In our recent article about the main Yorkshire Rivers and how they can lead to flood damage, we mentioned that several of them originate as Yorkshire Dales Rivers, on high ground before flowing through the Yorkshire Regions towns and cities. In this article we focus on those Yorkshire Dales rivers, many of which are famous in the region (in fact giving their names to many places too).
You can see on this map of Yorkshire Dales Rivers which also shows the local National Parks in Yorkshire – including the Yorkshire Dales, North York Moors and Peak District National Parks:
What River Runs Through The Yorkshire Dales?
As you can see, the three main rivers flowing through the Yorkshire Dales are the River Swale, River Ure, River Nidd and River Wharfe. The Swale and Ure combine to become the River Ouse, just to the west of York. All of these rivers collectively fall under the responsibility of the Yorkshire Dales Rivers Trust, who are a charity who help to protect and improve those rivers and their catchment areas, which are significant.

GIVEN PROBLEM:
List every national park named in the article on Yorkshire Dales rivers.

INFORMATION PROVIDED:
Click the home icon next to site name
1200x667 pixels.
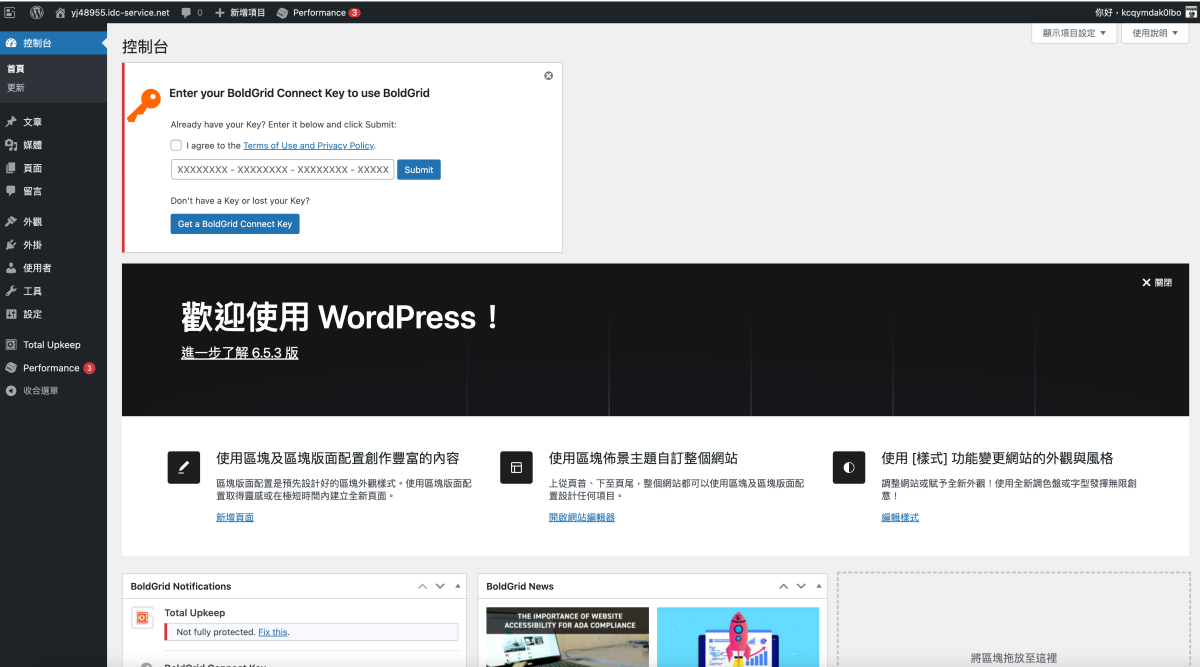pos(61,12)
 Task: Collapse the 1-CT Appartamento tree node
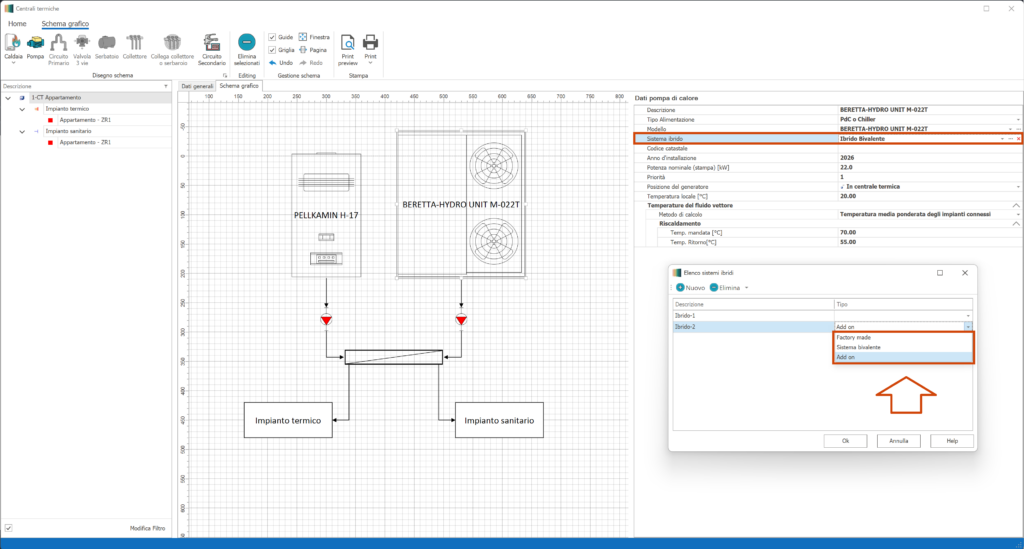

FINISHED TASK:
- Yorkshire Dales National Park
- North York Moors National Park
- Peak District National Park